Quoique plus importante numériquement, cette réunion du candidat de
l’UMP n’a cependant pas éclipsé celle, pourtant fort peu nombreuse
(quelque 6 000 participants ?), tenue le même jour par le Front
national. Marine Le Pen y a en effet repoussé toutes les avances du
président sortant, en choisissant de dénoncer avant tout celui qui
« défend aujourd’hui des thèses qu’il a combattues pendant cinq ans » et
« tente de se travestir en candidat du peuple et en amoureux de la
nation », une « escroquerie électoraliste ». Pour elle, l’enjeu du
second tour se résume à savoir « qui de Nicolas Sarkozy ou François
Hollande appliquera le mieux la politique de rigueur de la Troïka »,
lequel des deux « sera le meilleur employé de la Banque centrale
européenne ».
Le public clairsemé de la place de l’Opéra a entendu un discours
combinant une démagogie sociale exacerbée (Le Pen en championne du
pouvoir d’achat et de l’emploi contre les banques et les
multinationales…) avec un discours d’extrême droite violent antisyndical
et anti-immigrés.
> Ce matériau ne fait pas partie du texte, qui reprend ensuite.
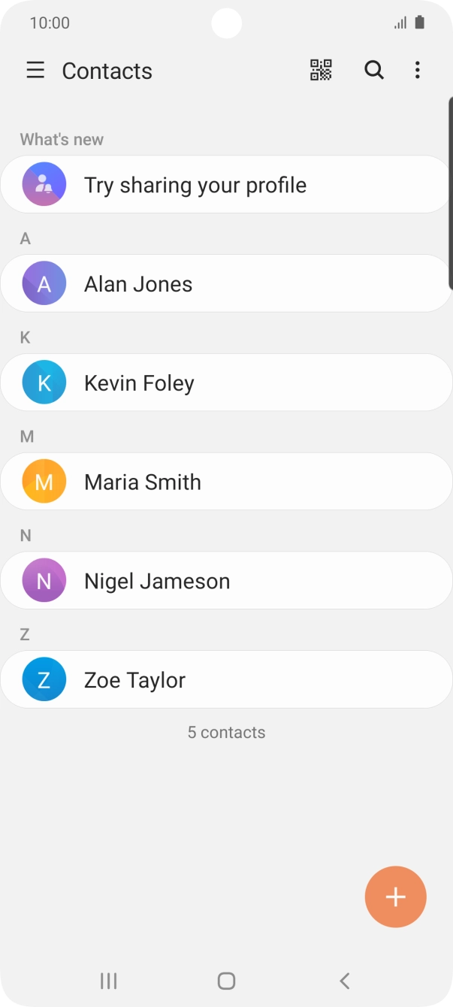
Task: Tap the Back navigation button
Action: point(344,981)
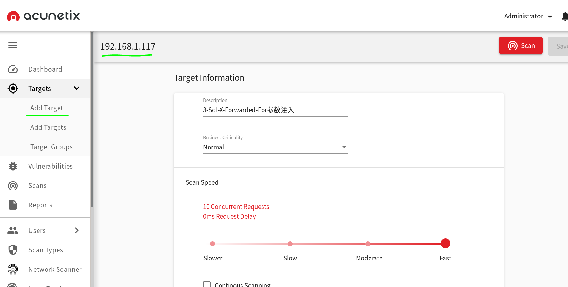
Task: Open Target Groups menu item
Action: tap(51, 147)
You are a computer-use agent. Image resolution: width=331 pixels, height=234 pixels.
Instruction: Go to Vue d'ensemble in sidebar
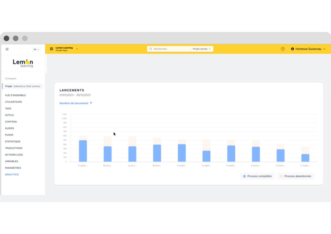15,95
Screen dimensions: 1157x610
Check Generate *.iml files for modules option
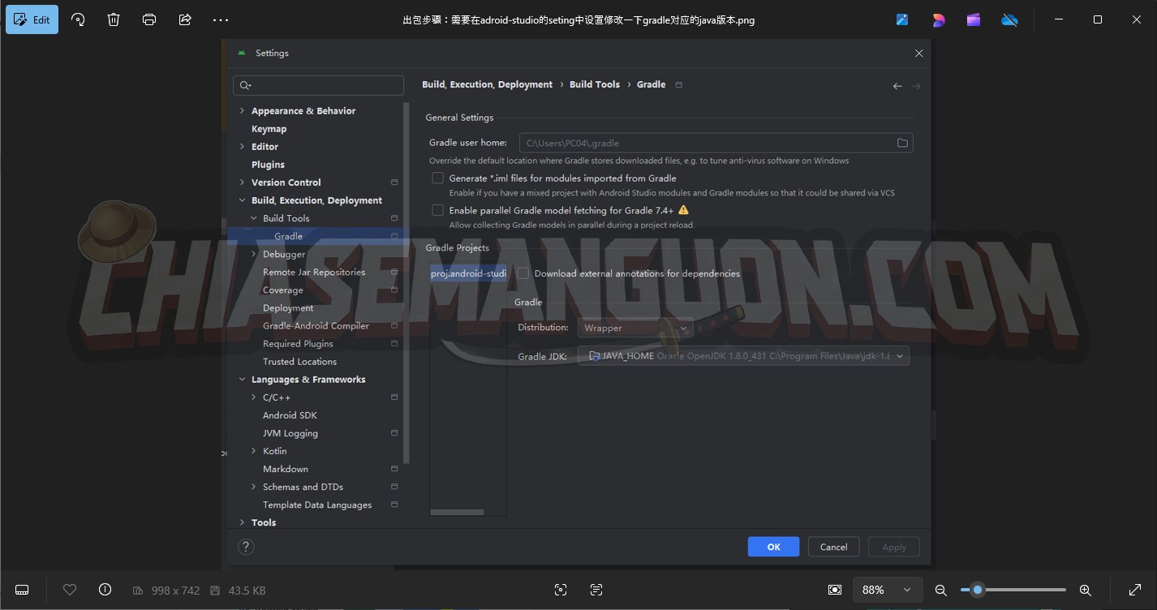pyautogui.click(x=438, y=178)
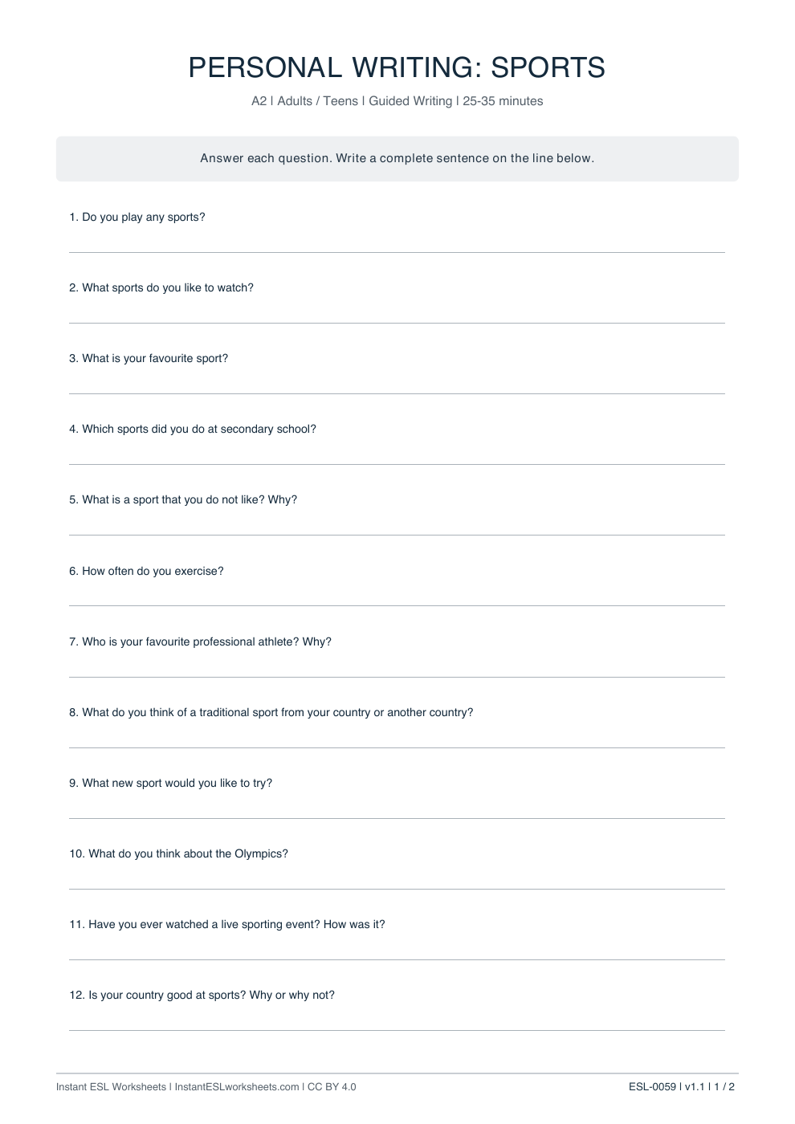Viewport: 795px width, 1124px height.
Task: Click the InstantESLworksheets.com footer link
Action: 237,1087
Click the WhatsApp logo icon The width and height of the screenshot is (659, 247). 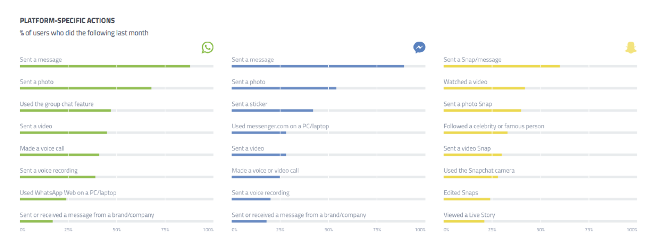click(207, 47)
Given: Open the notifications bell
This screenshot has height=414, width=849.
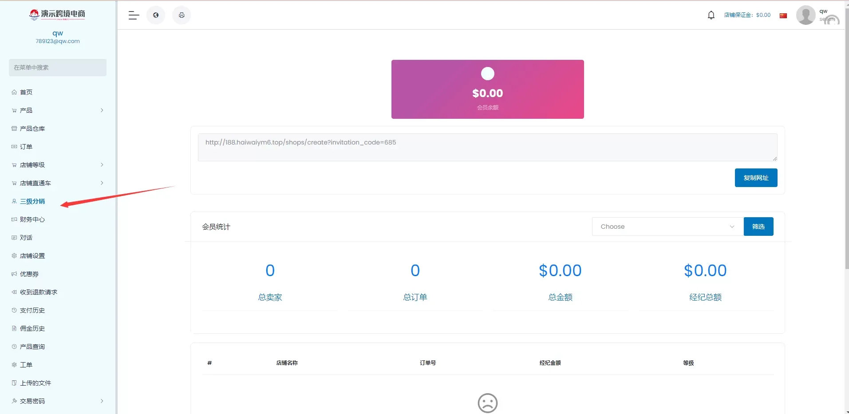Looking at the screenshot, I should [711, 16].
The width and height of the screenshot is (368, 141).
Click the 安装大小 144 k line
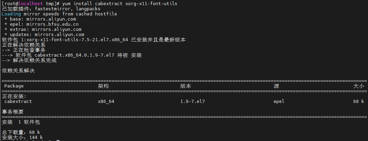(x=22, y=138)
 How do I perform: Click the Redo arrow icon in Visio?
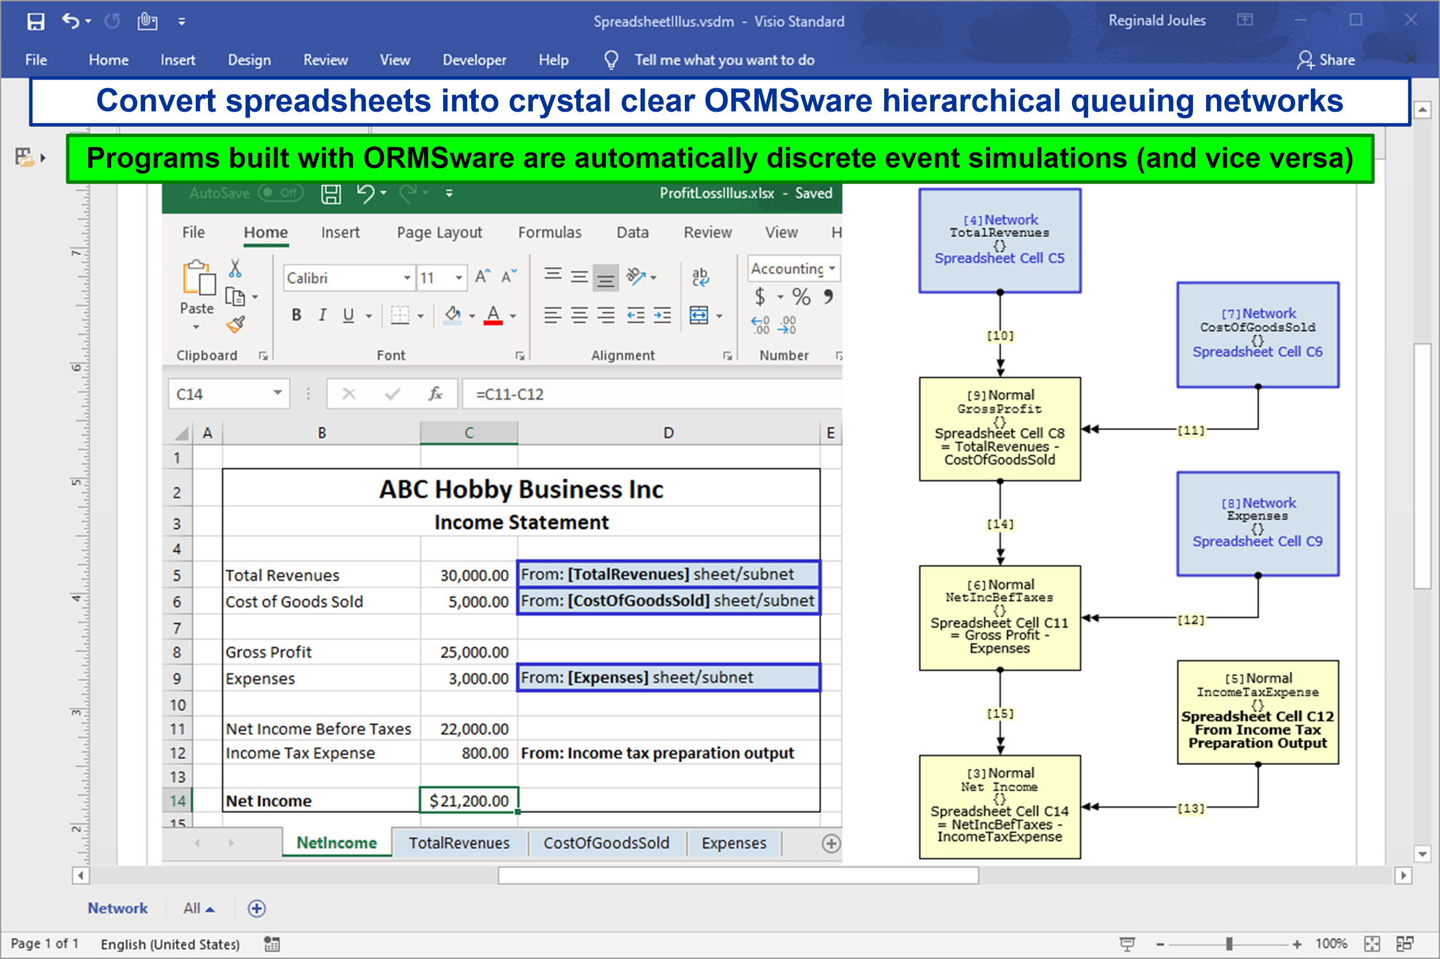[x=106, y=20]
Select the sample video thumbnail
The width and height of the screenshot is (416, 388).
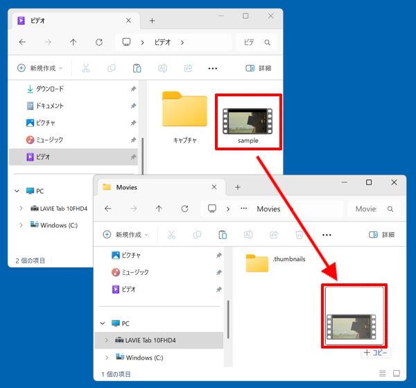[x=248, y=123]
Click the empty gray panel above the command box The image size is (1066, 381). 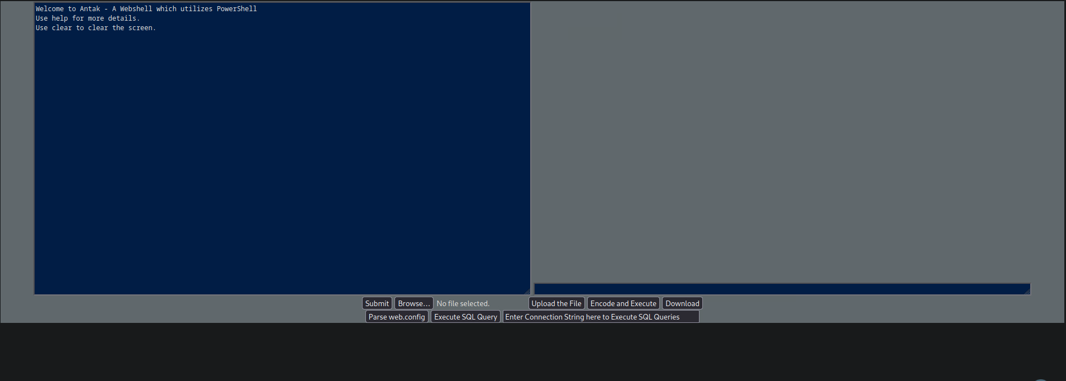[x=782, y=140]
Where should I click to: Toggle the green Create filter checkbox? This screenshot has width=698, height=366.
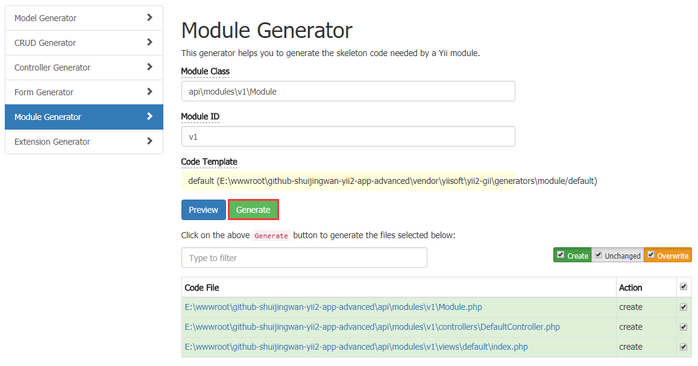point(561,254)
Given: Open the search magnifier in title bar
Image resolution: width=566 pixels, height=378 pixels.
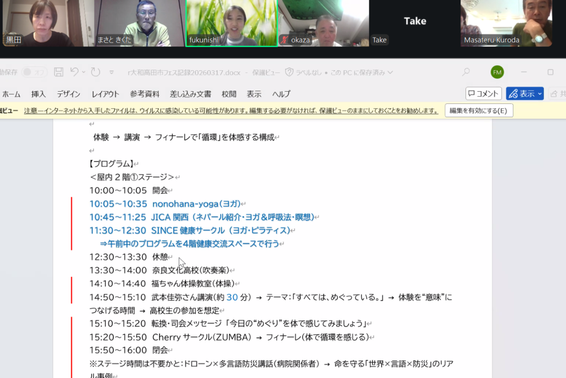Looking at the screenshot, I should point(466,72).
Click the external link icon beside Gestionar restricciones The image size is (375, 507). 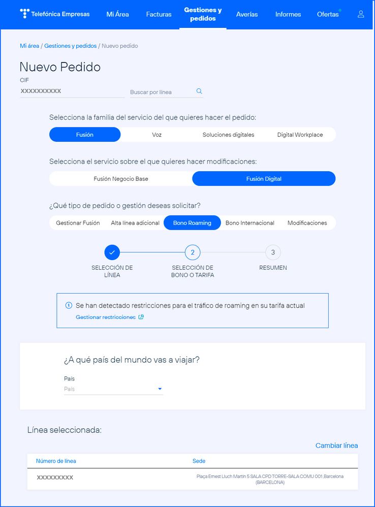click(x=141, y=317)
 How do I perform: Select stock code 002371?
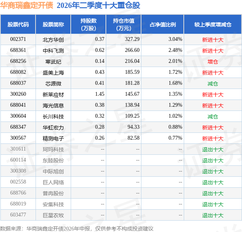18,39
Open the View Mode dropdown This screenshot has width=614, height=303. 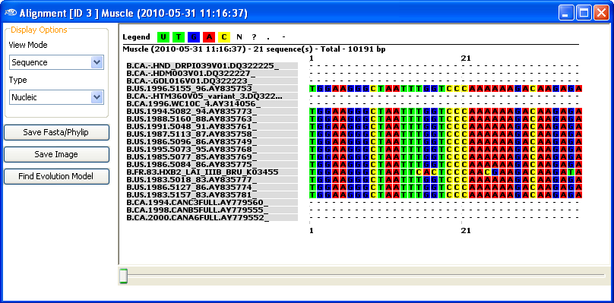pos(97,62)
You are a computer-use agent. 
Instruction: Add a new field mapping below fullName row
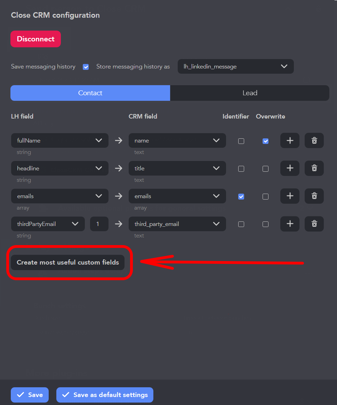(290, 140)
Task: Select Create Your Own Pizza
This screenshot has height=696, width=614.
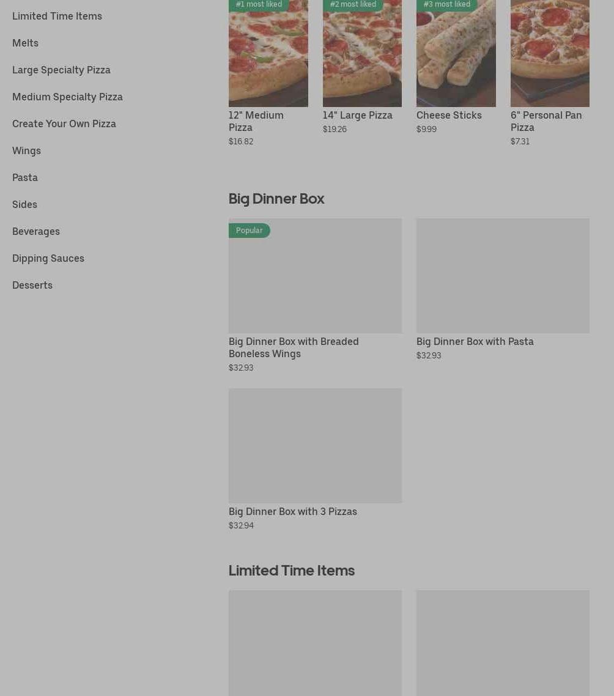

La dénonciation conjointe du « Medef et de la CGT,
de l’UMP et du PS, des communistes révolutionnaires et des grands
patrons du CAC40 » apportant une touche indispensable de nostalgie
fascisante…
La direction du FN, qui se pose en recours (« nous sommes le
rassemblement national, le parti de la réconciliation de tous les
Français »), mise ainsi de façon très claire sur une défaite de Sarkozy,
laquelle, à son avis, pourrait lui permettre de jouer ensuite un rôle
central dans une recomposition politique de la droite et de l’extrême
droite. Une possibilité qui a en fait été préparée par la politique de
Sarkozy lui-même, qui pendant cinq années a œuvré à banaliser et
légitimer les thèmes de propagande du FN.
Si, comme nous l’espérons au côté de tant d’autres, Sarkozy dégage le
6 mai, ce grand bol d’air pour les salariéEs et les pauvres
n’empêchera pas que l’on se trouve face à une situation compliquée et
lourde de dangers. L’un d’entre eux et non le moindre sera la menace
représentée par le FN, ou le regroupement politique qu’il parviendrait à
former après l’explosion de l’UMP sur laquelle il mise. Il n’y a
qu’une voie pour s’y opposer efficacement : construire un front unique
victorieux contre toutes les politiques d’austérité y compris de
gauche, et renforcer une option anticapitaliste indépendante face à
toutes les orientations capitalistes et de collaboration de classes.